The U.S. government did not need to interfere because the royalist officer at Béxar, Colonel Ignacio Pérez, assembled a force of 500 soldiers that summer, and began clearing the Brazos and Trinity rivers of insurgent posts. Adding to the expedition’s dismay was Laffite’s unwillingness to lend assistance. In his 1855 History of Texas, Henderson K. Yoakum wrote that Long sent Colonel James Taylor Gaines to Galveston to convince “the pirate-chief” to aid their cause, but the only thing Laffite could do was extend to Long “his best wishes for his success” while adding that “he himself had been engaged for eight years in waging war against the royalists of Spain; but that the fate of… Mina, and others, should be a warning against an invasion by land except with a considerable force.” With no reinforcements, no popular enthusiasm, and no logistical support from the sea, by late October Colonel Pérez easily forced Long and his filibusterers back into Louisiana. Nor did Long heed Laffite’s advice, because in 1820 he regrouped at Bolivar Point and made the fatal mistake of reattempting to establish a revolutionary republic on the eve of Mexican independence. Long was captured shortly after seizing La Bahía (from rebels) in 1821, and shot in Mexico City the following year while in custody under the authority of the revolutionary government. The poor timing on the second short-lived expedition thus bookmarked the transition from royalist Texas to Mexican Texas, and the general consensus among the new nation’s criollo leadership that the frontier province was coveted by Americans.[6]

 

[1] This article is an amended excerpt from: Benjamin J. Swenson, America and the Mexican War of Independence: Insurgents, Patriots, and Brethren in Arms, 1810–1821 (Jefferson, NC: McFarland & Co, Publishers, 2025).
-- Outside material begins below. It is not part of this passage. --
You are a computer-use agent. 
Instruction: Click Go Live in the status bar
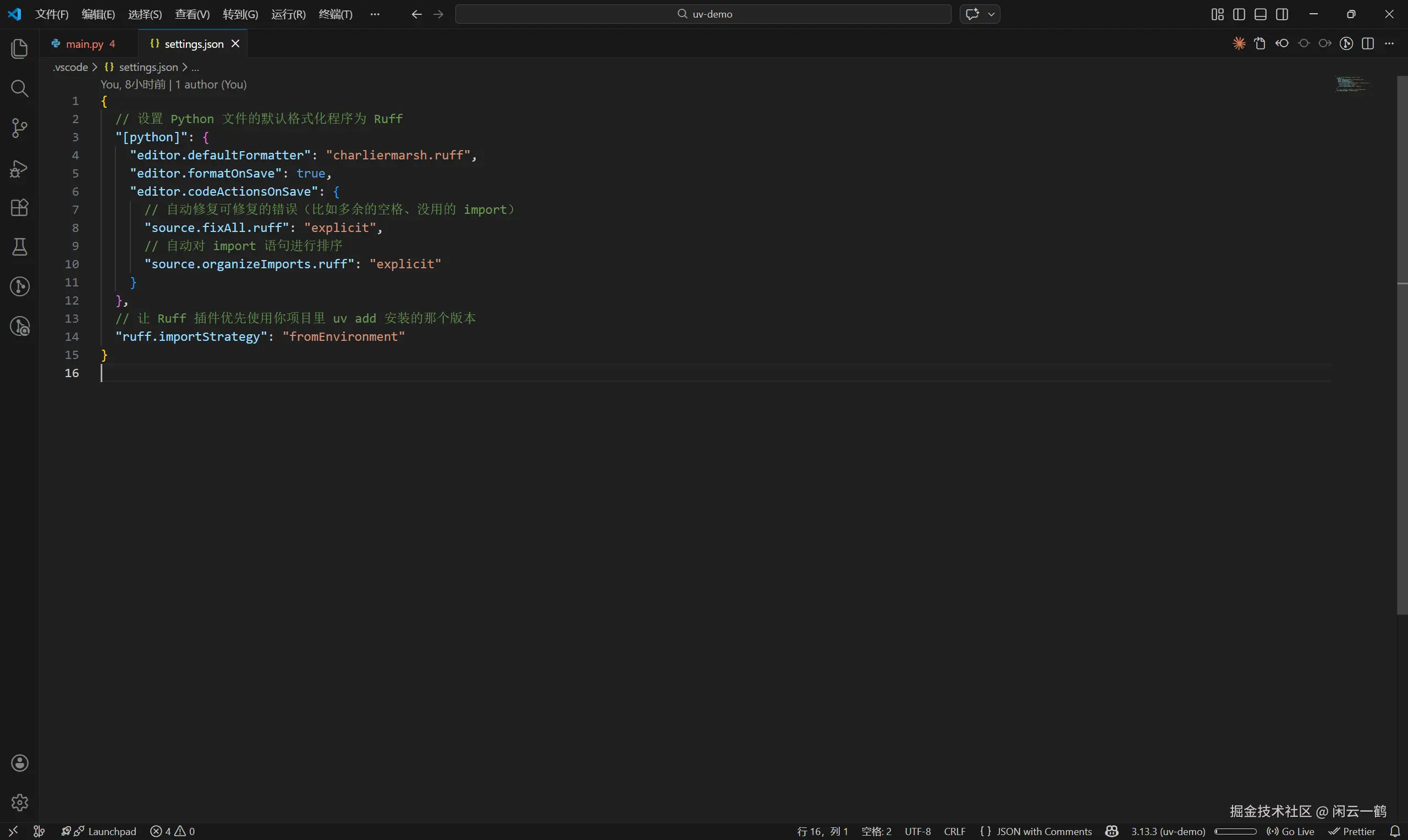pyautogui.click(x=1291, y=831)
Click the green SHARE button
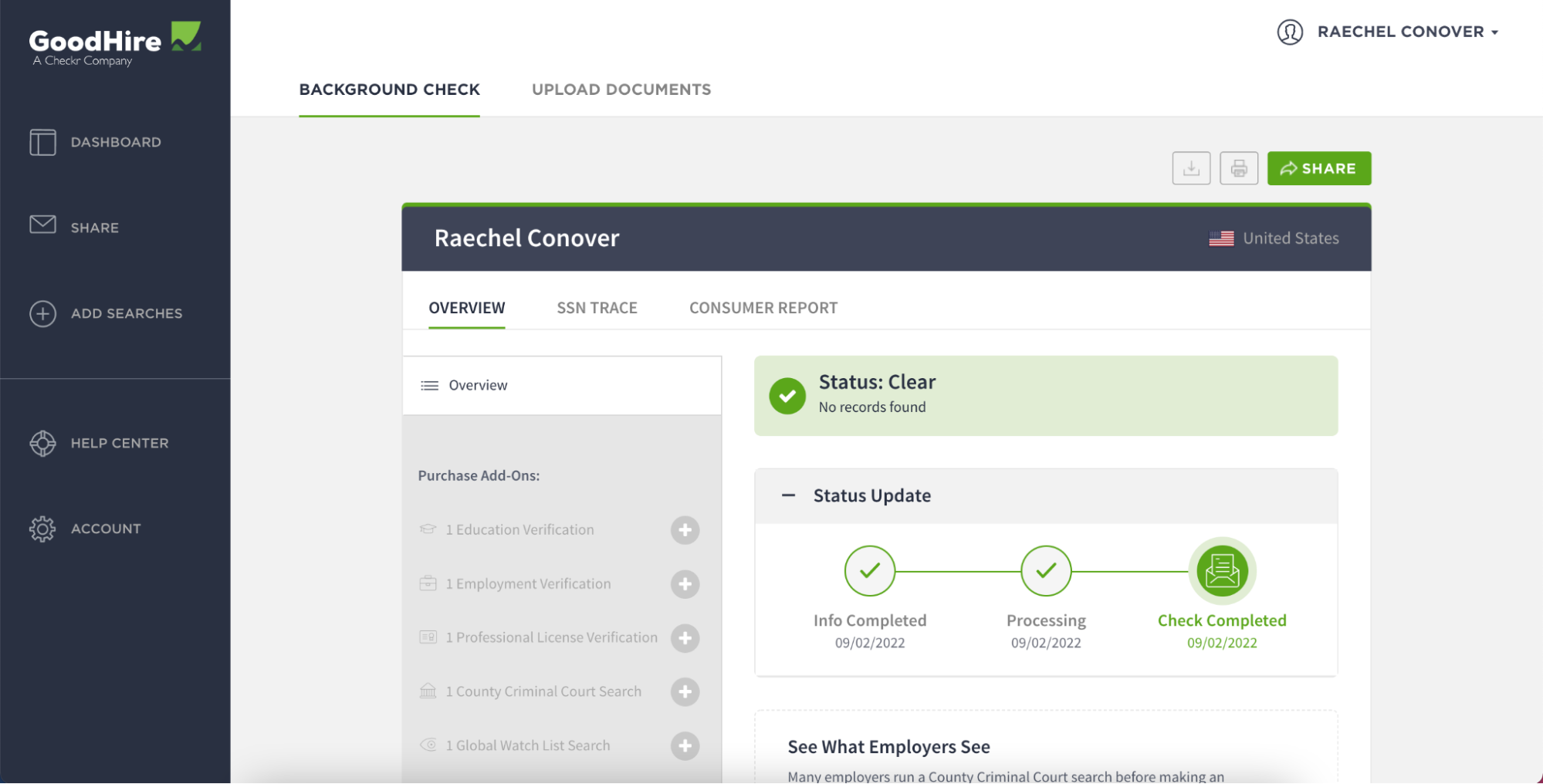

[2] Ed Bradley, “Fighting for Texas: Filibuster James Long, the Adams-Onís Treaty, and the Monroe Administration,” SHQ 102, no. 3 (1999), 333; Kent Gardien, “Take Pity on Our Glory: Men of Champ d’Asile,” SHQ 87, no. 3 (Jan. 1984), 243. See: David Murph, “The Search for Champ d’Asile,” SHQ 121, no. 2 (Oct. 2017), 200: “Some historians believe that his [Lallemand’s] goal was to enlarge the settlement’s numbers, invade Mexico, place Napoleon’s brother Joseph on the throne. Others speculate that he wanted to slip into Mexico and raid some of its northern silver mines. Several have even suggested that he hoped to raise a force large enough rescue Napoleon from exile.”

[3] “Parte Política, America” Mercurio de España, April, 1820, 257, 275–7. Biblioteca Nacional de España. 

[4] Adams (ed.), Memoirs of John Quincy Adams, vol. 4, 293. June 12, 1819.

[5] “Important from Texas.” The Clarion and Tennessee State Gazette, Nashville, Aug. 24, 1819 (via Louisiana Herald) “Province of Texas.” St. Louis Enquirer (no date)

[6] Yoakum, History of Texas, vol. 1, 200; Bradley, “Fighting for Texas: Filibuster James Long,” 431.